PASSAGE
ISPO.com: Mister Naish, first of all: How are you? Last year you suffered from a broken pelvis. What happened?
Robby Naish: Just a very unusual landing, when I was kitesurfing. Nothing extraordinary, not a big crash. I just came out of position, when I came down landing quite fast and quite hart, but very normal. But my back foot slipped out of the footstrap at the point when I hit the water.
And when you're travelling that fast water is pretty hard. So my front leg went with the board and I was powered onto my board, the back leg basically stayed in the water and kind of split me in half. It broke my pelvis, it's called an open book fracture, right in the front.
It was pretty terrible. I have a metal plate and four screws right in the front of my pelvis, straight under my belly button. A lot of people think it's my hip, but the hips are fine. An unusual sporting accident. It's more like a trauma accident, when you get in a car or motorcycle accident.
Where did it happen? Back home in Hawaii?
Yes, in Maui.
Robby Naish: "My first real injury“
How did you manage to get out of the water with a broken pelvis?

DATA LISTING
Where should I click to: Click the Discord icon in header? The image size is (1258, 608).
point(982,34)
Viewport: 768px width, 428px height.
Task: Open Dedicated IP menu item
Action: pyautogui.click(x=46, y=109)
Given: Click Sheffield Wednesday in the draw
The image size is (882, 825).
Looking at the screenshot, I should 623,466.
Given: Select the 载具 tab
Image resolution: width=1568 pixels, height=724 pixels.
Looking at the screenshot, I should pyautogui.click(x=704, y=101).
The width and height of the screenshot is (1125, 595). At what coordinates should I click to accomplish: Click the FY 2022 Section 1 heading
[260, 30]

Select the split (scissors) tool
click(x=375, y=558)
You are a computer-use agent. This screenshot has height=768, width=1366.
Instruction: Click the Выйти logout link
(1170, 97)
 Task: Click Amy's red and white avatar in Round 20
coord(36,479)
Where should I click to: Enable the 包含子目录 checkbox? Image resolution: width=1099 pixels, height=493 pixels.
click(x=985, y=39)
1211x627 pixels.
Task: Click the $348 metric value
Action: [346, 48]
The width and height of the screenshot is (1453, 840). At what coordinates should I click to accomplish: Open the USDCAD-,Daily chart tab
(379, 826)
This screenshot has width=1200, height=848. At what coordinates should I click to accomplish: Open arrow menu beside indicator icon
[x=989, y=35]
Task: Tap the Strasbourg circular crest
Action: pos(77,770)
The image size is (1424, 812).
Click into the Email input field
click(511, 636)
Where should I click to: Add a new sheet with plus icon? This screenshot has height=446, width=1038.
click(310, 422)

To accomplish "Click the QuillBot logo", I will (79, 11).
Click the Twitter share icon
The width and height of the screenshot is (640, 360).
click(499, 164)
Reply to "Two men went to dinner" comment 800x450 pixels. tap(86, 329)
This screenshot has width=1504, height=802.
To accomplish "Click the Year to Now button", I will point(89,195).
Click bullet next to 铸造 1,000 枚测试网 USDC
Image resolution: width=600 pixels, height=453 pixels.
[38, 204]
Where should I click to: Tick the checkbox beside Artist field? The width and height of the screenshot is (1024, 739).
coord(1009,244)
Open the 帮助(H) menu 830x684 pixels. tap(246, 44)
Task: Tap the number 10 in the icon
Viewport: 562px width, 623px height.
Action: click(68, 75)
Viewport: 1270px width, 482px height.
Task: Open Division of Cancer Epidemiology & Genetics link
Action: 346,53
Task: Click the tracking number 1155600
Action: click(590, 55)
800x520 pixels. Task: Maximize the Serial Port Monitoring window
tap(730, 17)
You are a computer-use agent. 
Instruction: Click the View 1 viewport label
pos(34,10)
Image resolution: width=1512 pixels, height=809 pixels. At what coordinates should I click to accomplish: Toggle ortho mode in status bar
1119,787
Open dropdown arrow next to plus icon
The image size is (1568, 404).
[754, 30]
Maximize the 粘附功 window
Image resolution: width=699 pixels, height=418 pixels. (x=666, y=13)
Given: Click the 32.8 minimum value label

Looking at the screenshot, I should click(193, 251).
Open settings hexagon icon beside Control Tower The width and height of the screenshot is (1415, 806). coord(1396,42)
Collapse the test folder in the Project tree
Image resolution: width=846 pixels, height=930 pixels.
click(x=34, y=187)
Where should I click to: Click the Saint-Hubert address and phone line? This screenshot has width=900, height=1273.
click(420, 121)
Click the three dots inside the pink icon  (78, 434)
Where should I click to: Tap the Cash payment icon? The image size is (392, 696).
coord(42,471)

TO DO
1. Answer these questions from the interview with Robby Naish:
(a) Which of his feet slipped out of the footstrap when he hit the water?
(b) What is the type of fracture he suffered called?
(c) What was put into the front of his pelvis?
2. Carry on the Robby Naish interview after its final line.

YOUR RESPONSES
1.
(a) His back foot.
(b) An open book fracture.
(c) A metal plate and four screws.

2.
I could get myself back to where I started with the kite and came onto the beach. You bleed a lot internally with such a fracture. That's the dangerous part: You can bleed to death pretty easily. But they took me to the hospital and with a private airplane to Honolulu. The recovery was pretty long. Which is interesting, because it was the first real injury in my whole career. I was out of the water for many months.
But you've already been competing in the Aloha Classics in November – only six months after your accident.
I tried to get back as quick as possible. I thought it would be nine months or a year, but I could make it pretty quickly.
"Excited to come back to ISPO MUNICH"
We're going to see you at ISPO MUNICH 2017. How important is ISPO for you as a business man?
I'm excited to be back at ISPO. In the beginning of my career, I have been to ISPO every year for many years. The windsurfing industry in it's early days, in the 80ies, has always been at ISPO. My company, Naish, won the ISPO BRANDNEW 2000 when we launched the first kitesurfing-kites. Since we were still new to the sport of kitesurfing at that time, winning this award was a great honor and a real boost for our brand.
However, that was a long time ago, the business has changed and I'm excited go back. It's good for core-industries to be back at that show since of all the global sport shows, ISPO is for sure the most famous and important one.
You mentioned that the water sports business has changed. How would you describe the situation in surf, kite and SUP? How is the development?
Like in any other industry the hardware is difficult. Margins are always different from a business standpoint. From a participant angle we're all doing great. Even in windsurfing, although the industry is nothing like it has been decades ago.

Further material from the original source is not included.